Last time we spoke to Abbie she had just wrapped up from state championships where she placed third in 100m, second in 100m hurdles and had also achieved a new personal best. Since then, Abbie went on to compete at the QLD Track Classic, and Nationals. With onto two spots available on the team for World Universiade Games, it was important for Abbie to perform well. It was here at Nationals Abbie secured her position with the UniRoos by placing second.

Abbie was selected for the 100m hurdles, where she made the final (running 8th ), and the 4x100m relay, where she received a podium finish placing second.

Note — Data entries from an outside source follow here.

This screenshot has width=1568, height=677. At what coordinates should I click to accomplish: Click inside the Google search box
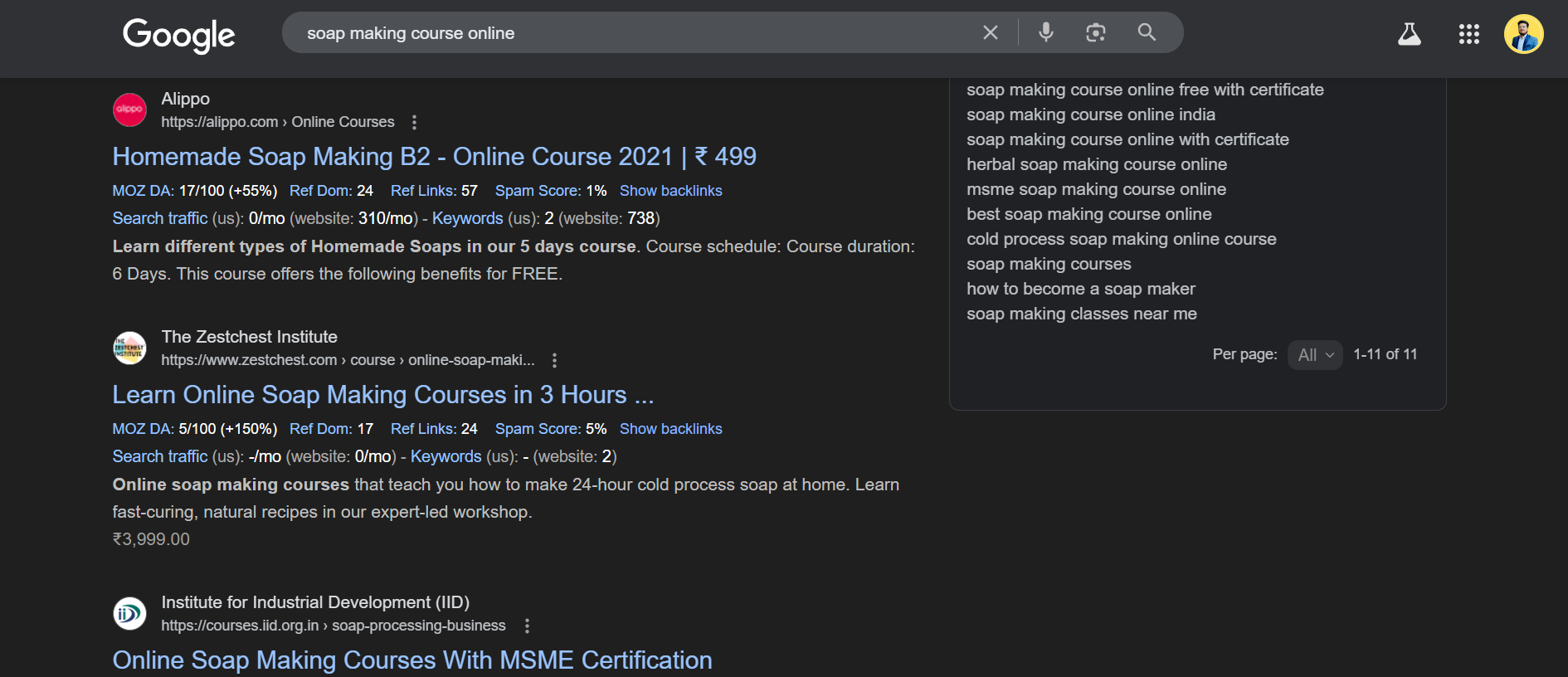coord(631,33)
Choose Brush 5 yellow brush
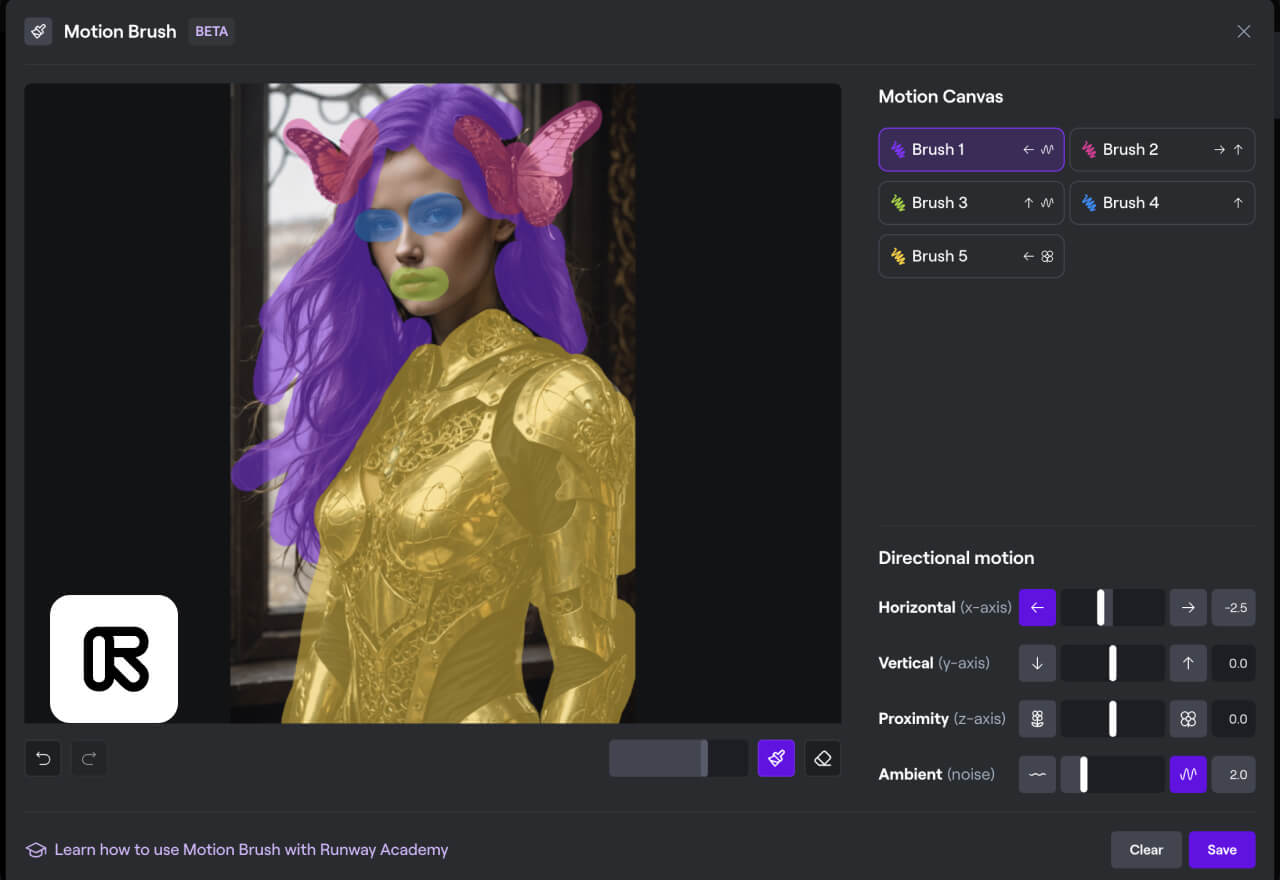1280x880 pixels. coord(971,256)
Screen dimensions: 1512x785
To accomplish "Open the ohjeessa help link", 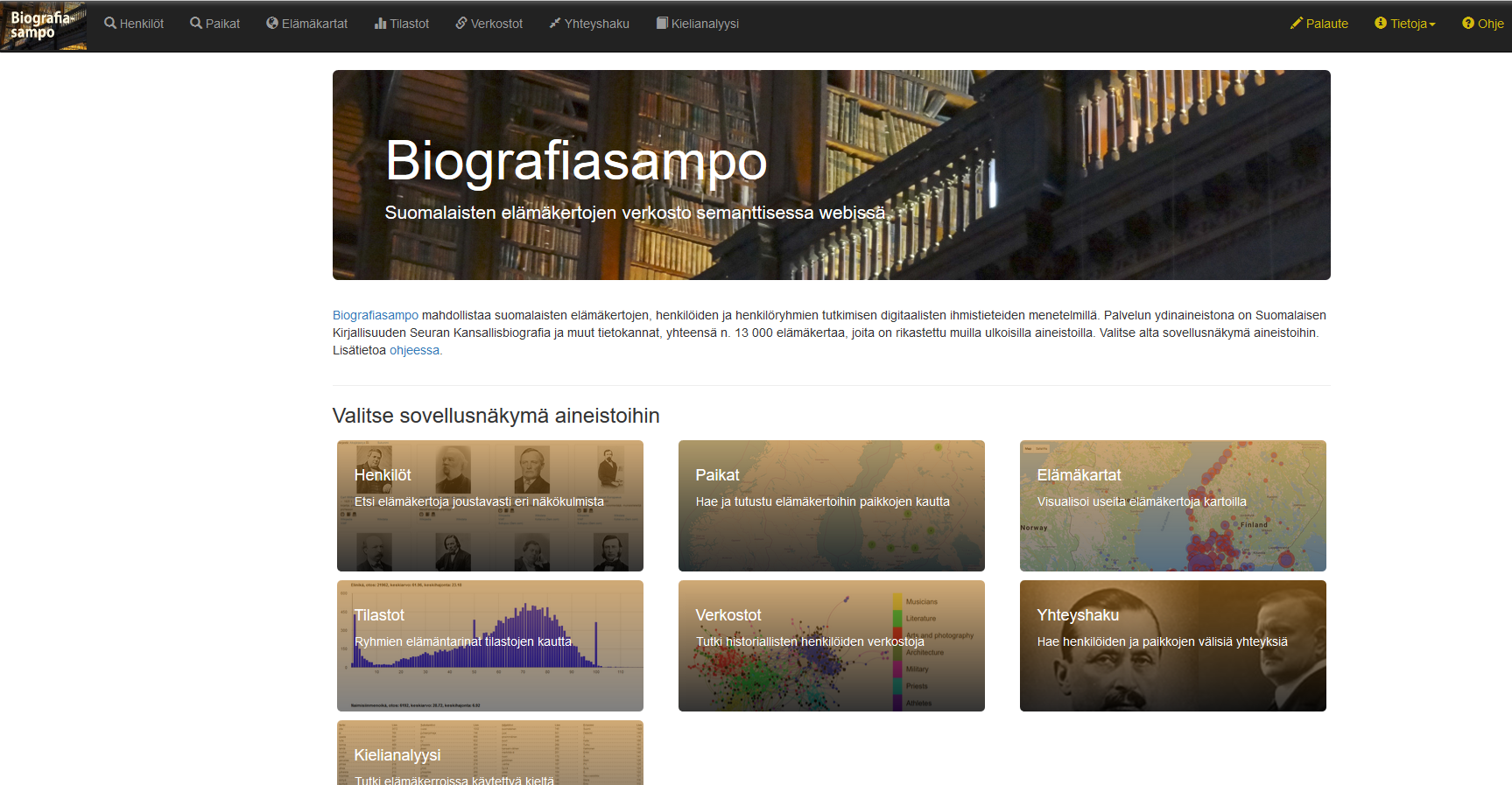I will (x=414, y=350).
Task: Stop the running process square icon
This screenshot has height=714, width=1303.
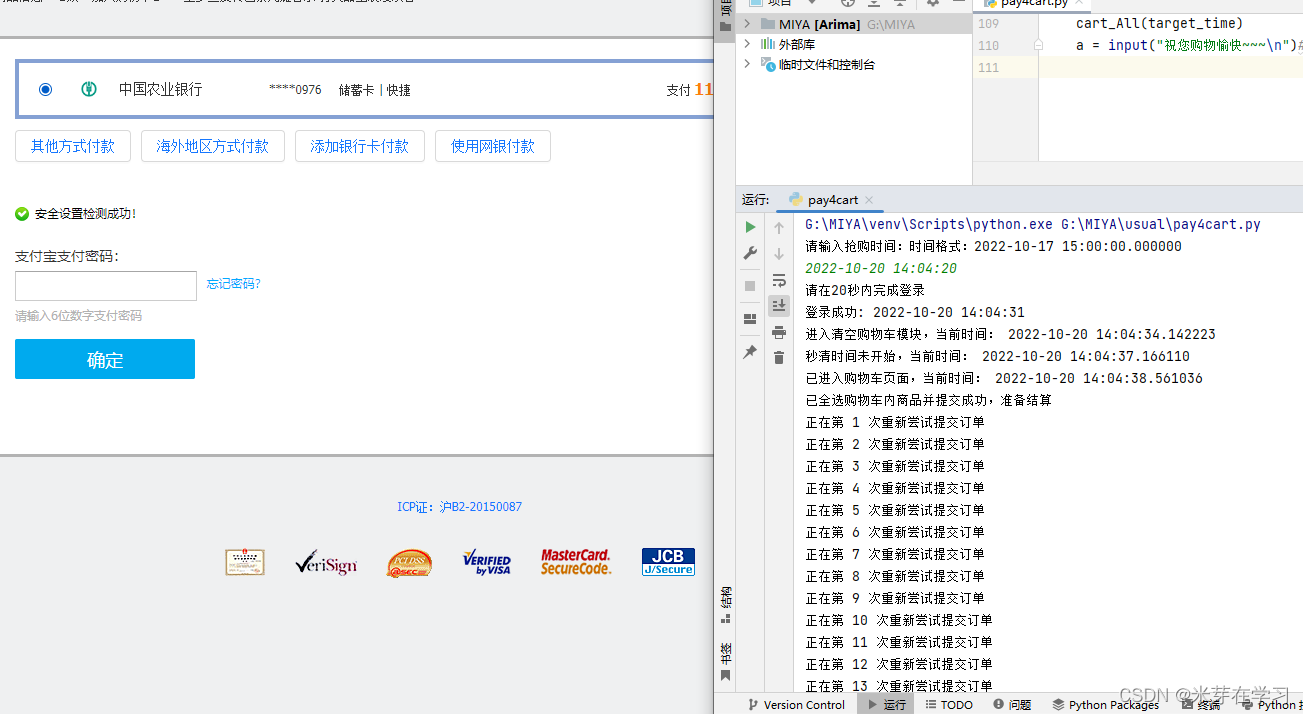Action: click(x=750, y=286)
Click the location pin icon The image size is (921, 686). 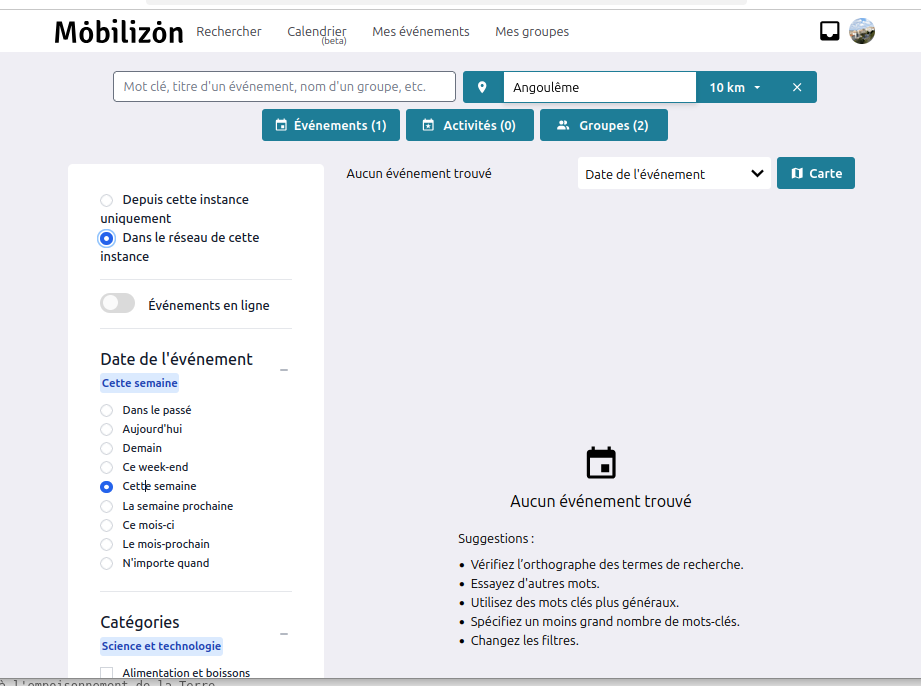482,87
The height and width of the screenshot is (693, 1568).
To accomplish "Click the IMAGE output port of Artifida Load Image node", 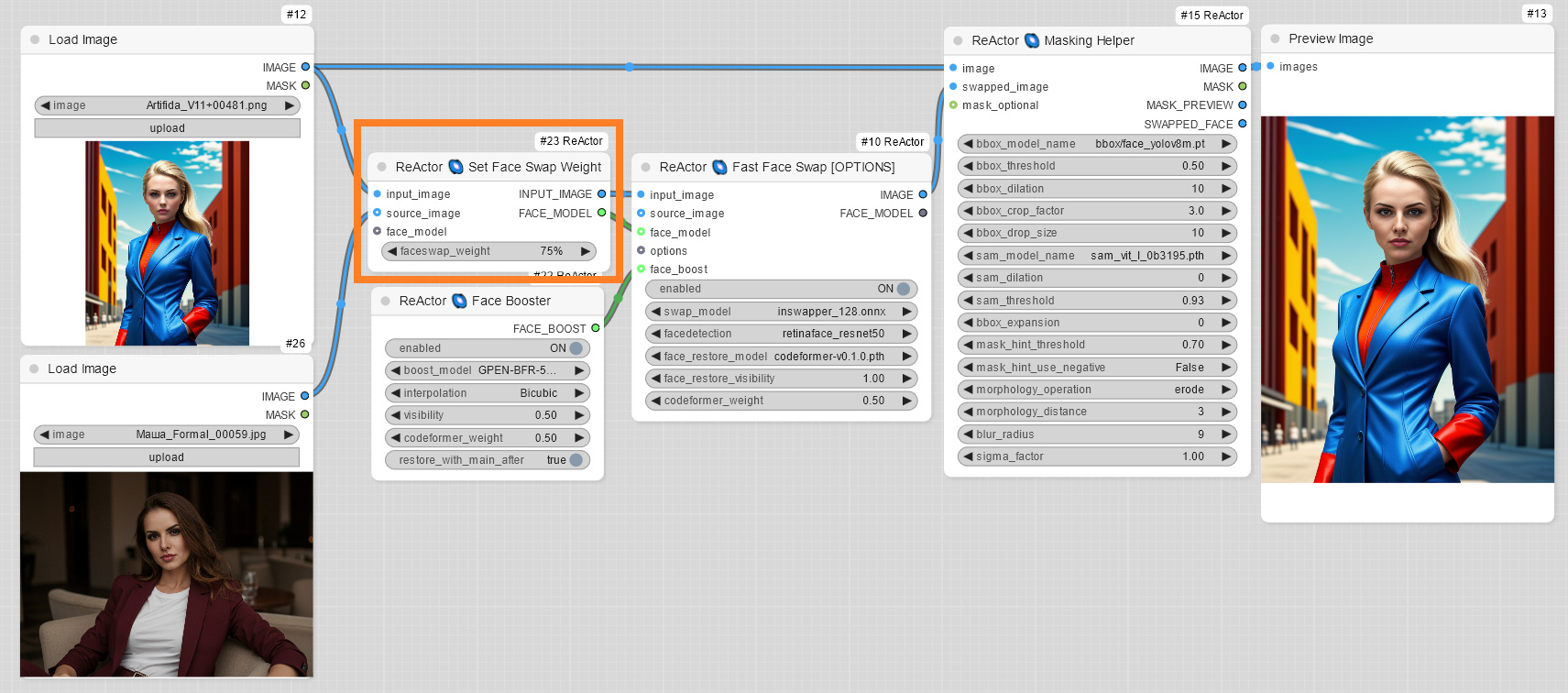I will coord(305,67).
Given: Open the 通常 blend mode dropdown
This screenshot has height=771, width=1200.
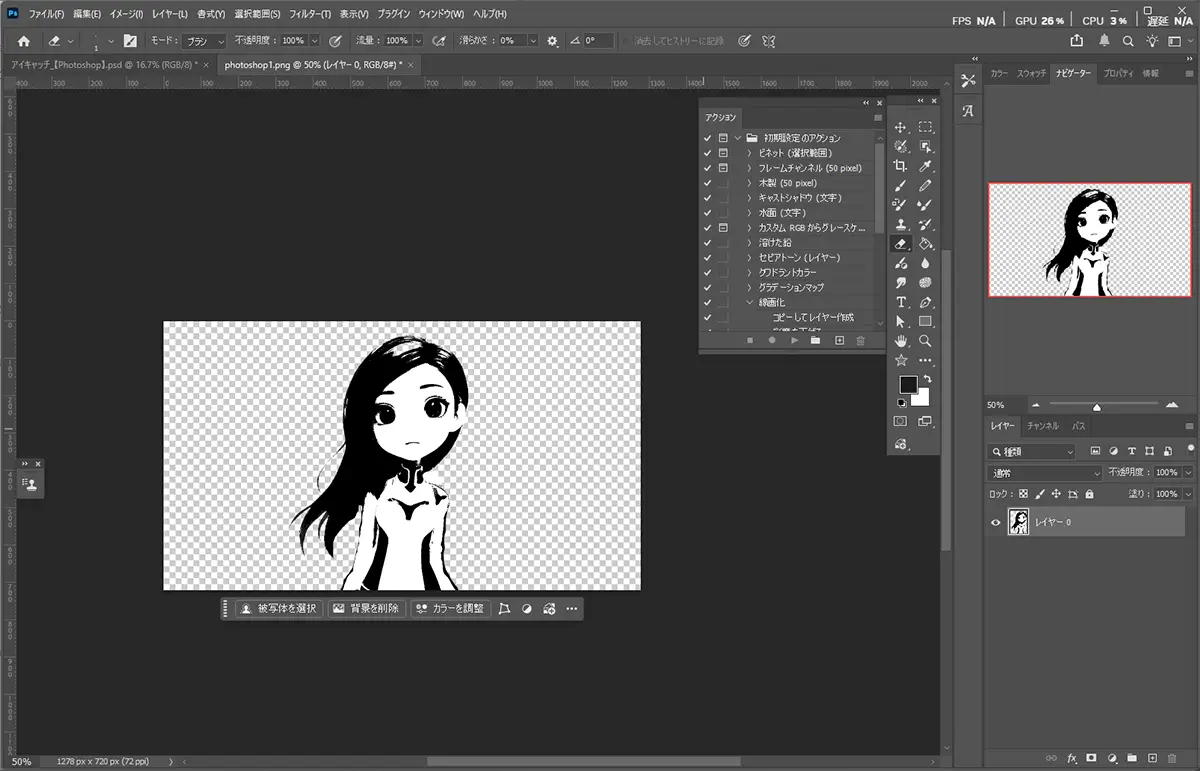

In the lead up to World Universiade Games, Abbie says her training started with a 7 day break after Nationals, allowing her body to recover from the strenuous competition. From here, Abbie when back into base training – as she would for any competition. Just before the games in Italy, Abbie jet set around Europe for a few races followed by a 10 day taper.

Once in Naples, Abbie joined 8,000 athletes competing in the games as they stayed on various boats; “Very cool vibe, being in a village, being with athletes, seeing what type of things they do…it was good to rub shoulders with some of the best people in the world…it was a really good environment to be in”.

When asking Abbie about her lead up, and how she dealt with the nerves for World Universiade Games, she explains that she felt she dealt with the fairly well; “I knew that leading into the games, I just didn’t want to leave any stone unturned. I wanted to make myself, my country and my family proud as well”. Abbie went on to comment that the night before her heat, she sent her weights coach a message asking if he had any more words for her. He replied; “Ab, you’re a champion no matter what.” This gave Abbie that little bit of extra confidence knowing she was prepared.

Overall, Abbie was extremely happy with her results. For now, it’s back into training for Abbie as she prepares for Nationals again, which will take place in March 2020. Her ultimate goal however, is of course to be selected for Tokyo 2020.

Best of Luck Abbie! We look forward to hearing how you go!